I rattle the ibuprofen, which are still sitting on the coffee table alongside the CD cover. ‘Took some,’ he says.

‘I asked Mike if he’d like to stay for something to eat,’ says Harriet. ‘I hope that’s okay.’

I’m more than happy. PC Gillespie may be looking rough, but rough can suit a man. Today he’s wearing a black T-shirt that moulds over a nice torso which reveals itself to be built more for speed than lifting, and a pair of upper arms that make my knees go weak. They bulge like well-fed pythons, and the shirt, cut for the leanness of the body, is stretched beyond patience. He gives me a sheepish grin, looks a bit like a handsome Stan Laurel. Bless.

‘He can stay,’ I say.

‘Great,’ says Harriet. ‘Then he can set up the barbie.’

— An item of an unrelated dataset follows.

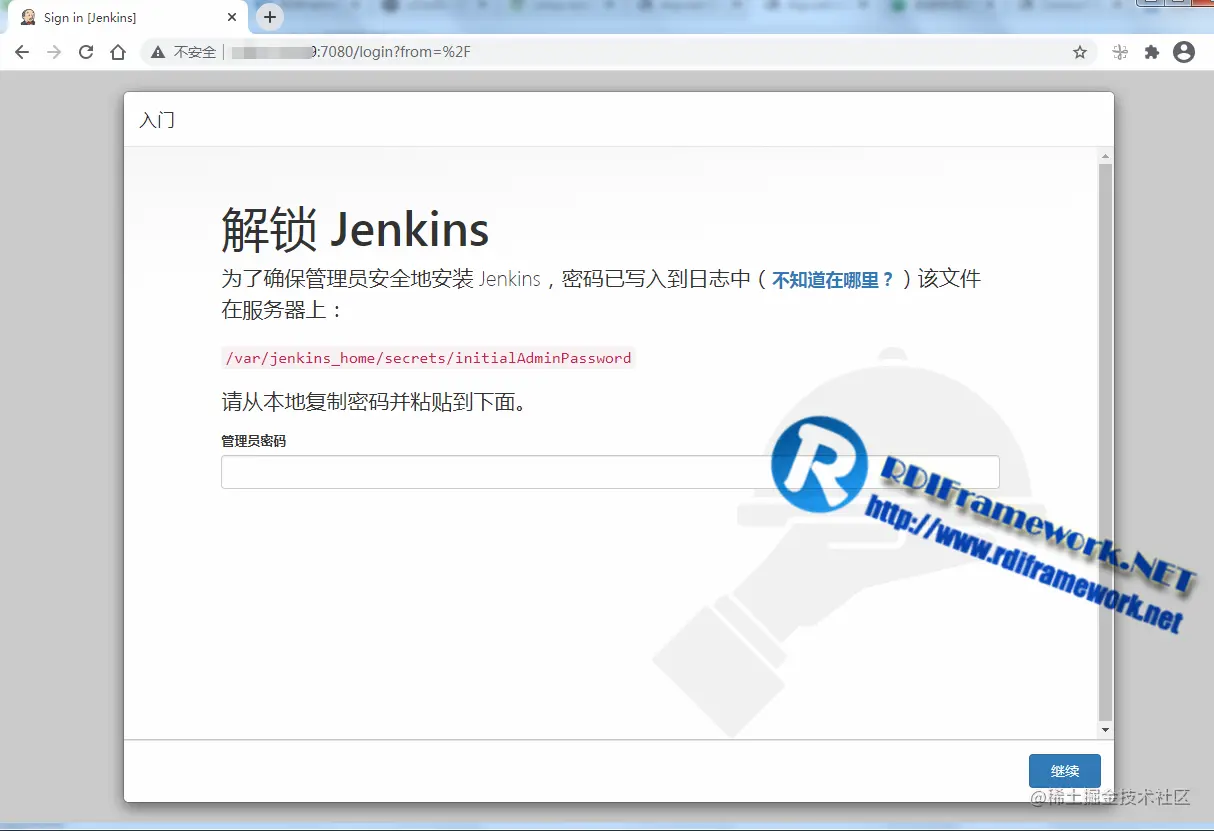
Task: Open a new browser tab
Action: [x=269, y=16]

An hour later, we’ve realised that, competent though he may be in many departments, Mike Gillespie is absolutely pony at getting a fire going. Nothing works. I mean, I know the charcoal’s a bit damp from sitting out on the balcony, but, as I point out, a real man can make a fire from two sticks and a magnifying glass.

‘All right,’ says Mike. His face is purple from puffing on the tiny single flame he managed to produce for two minutes before it sobbed its last and died. ‘As you’re so clever, perhaps you’d like to try.’

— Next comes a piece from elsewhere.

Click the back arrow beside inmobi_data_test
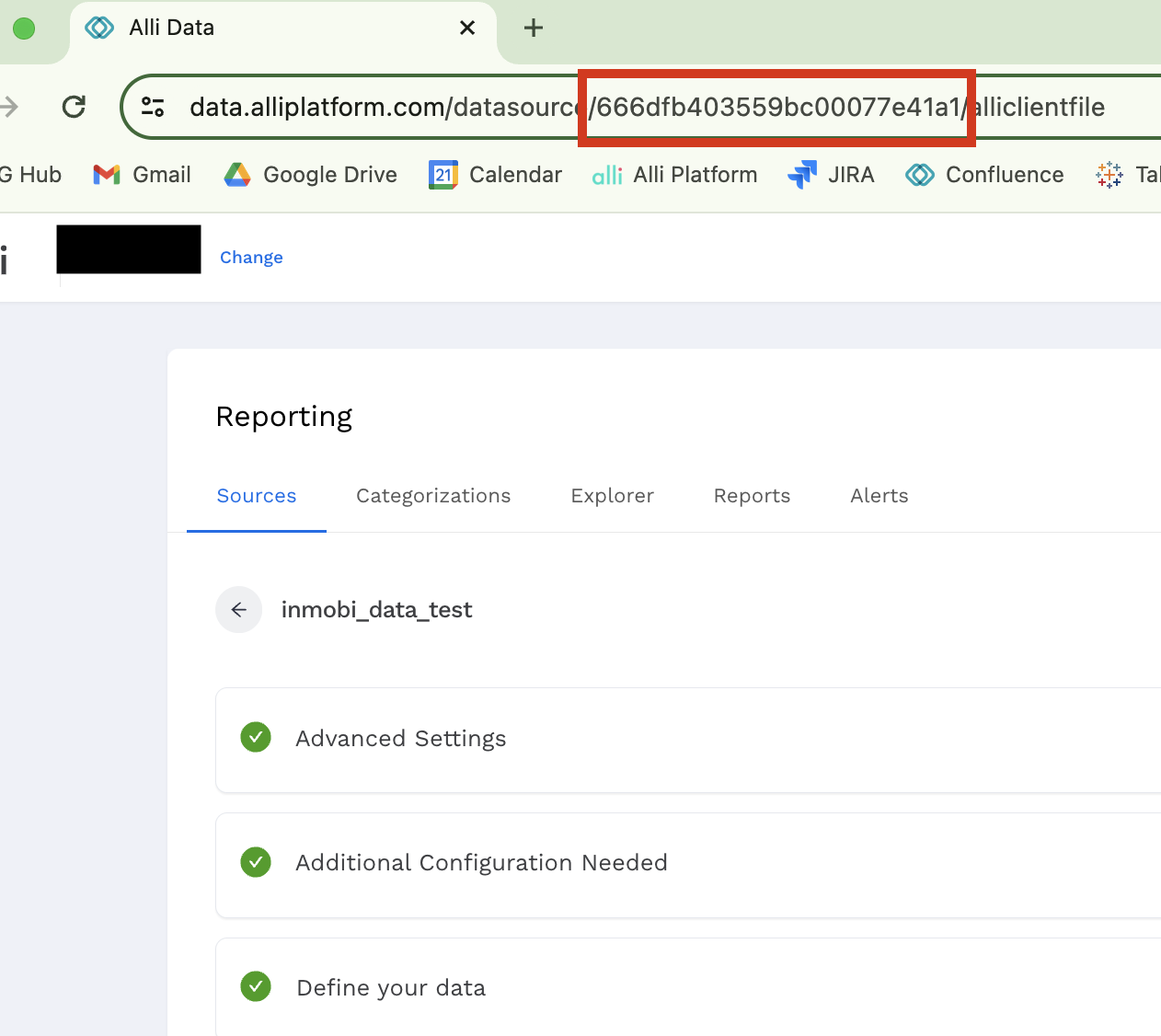click(x=239, y=610)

I hunt through Harriet’s art supplies, find the white spirit and a lump of cotton wool.

‘No,’ says Mike. ‘You cannot be serious.’

‘Why not?’

‘Because people die in barbecue fires every week, that’s why.’

‘I think it’s out.’

‘It’s definitely out,’ says Harriet.

‘They’re about as famous last words as “Somebody lend me their lighter I can’t see where the smell of gas is coming from”.’

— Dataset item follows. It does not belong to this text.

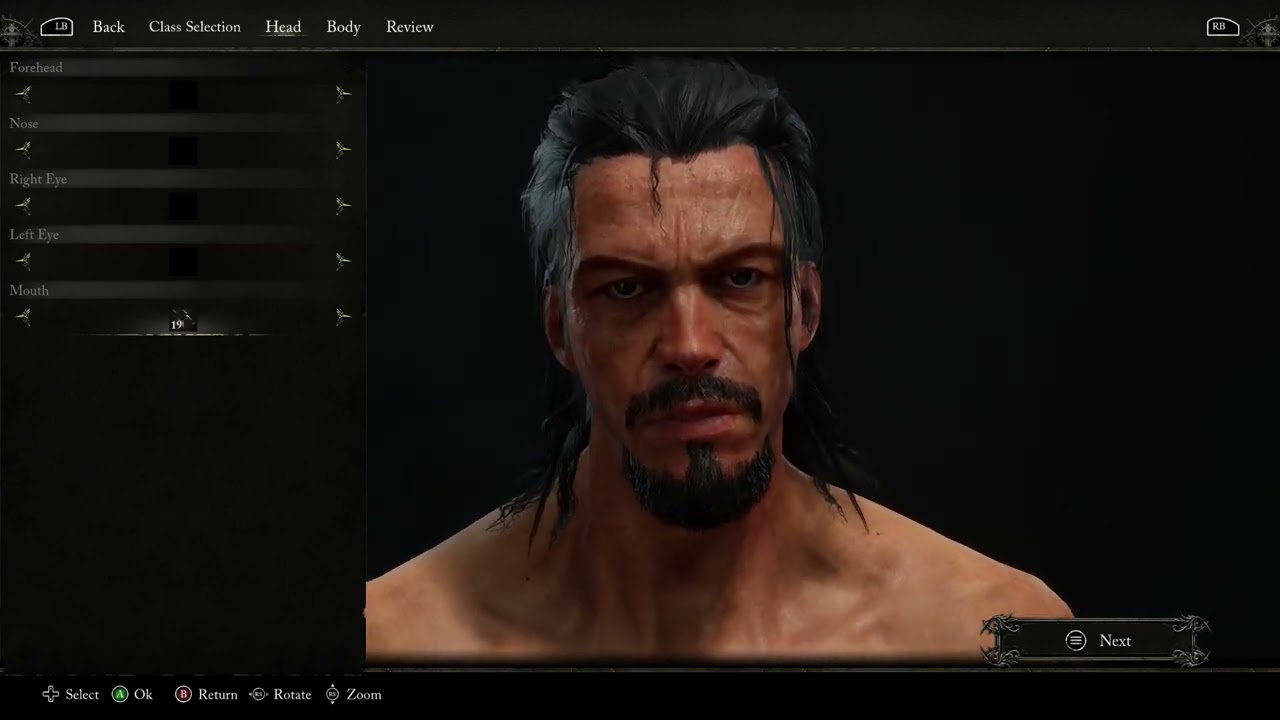Increase the Mouth setting via right arrow
Screen dimensions: 1280x720
[343, 316]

‘He’s quite sensible, our pet copper,’ I say to Harriet.

‘Very sensible,’ she replies.

‘Tell you what I’ll do,’ I say. ‘I’ll make cotton-wool balls and put some on and throw them on the barbie.’

‘Please don’t,’ Mike begs. He’s looking seriously worried now.

‘So what are we meant to do? Starve?’ I tease. Men are so sweet when they’re trying to look all brave in front of chicks.

‘You don’t have a grill?’

I laugh hollowly.

Harriet says, ‘I tried to heat up a pizza and fell asleep.’

I explain, ‘She got drunk and tried to heat up a pizza and passed out leaving the plastic salt pot on top of the stove. By the time I came home, there was melted plastic salt pot all over the grill and smoke everywhere.’

I put some white spirit on a wad of cotton wool. Stand just inside the doorway ready to throw it. ‘Please don’t,’ begs Mike.

‘Duck, cissy,’ I reply, and throw it.

Nothing happens.

‘See?’

I douse another wad, throw it again. It lands four or five inches from the first, settles on the coals.

‘I know what I’m doing—’ I start to say, turning towards him.

Whump!

A ball of flame shoots up from the barbie, making me jump. The wind is blowing towards the french windows, and carries a thick cloud of acrid black smoke into the room.

I swear. A lot. Slam the windows shut. ‘What else was there on those coals?’

‘I don’t know,’ says Harriet. ‘There’s loads of stuff out in that shed.’

We throw open the window on the other side, and the smoke gradually begins to clear. On the balcony, the conflagration dies back to a mild roar, settles to a healthy burn.

‘Please don’t do something like that again.’ Mike dabs exaggeratedly at his forehead. ‘I don’t know if my heart can take it.’

‘Aah, you big wuss.’ I elbow him in the ribs. Deliberately stay there for a second against his body. Yes, this may be a little forward of me, but Nige has gone now, and you know what they say happens to she who hesitates. ‘You’re going to have to develop a stronger constitution if you’re going to hang around with us, you know. If you’re really good, we’ll teach you how to make napalm out of diesel and soap.’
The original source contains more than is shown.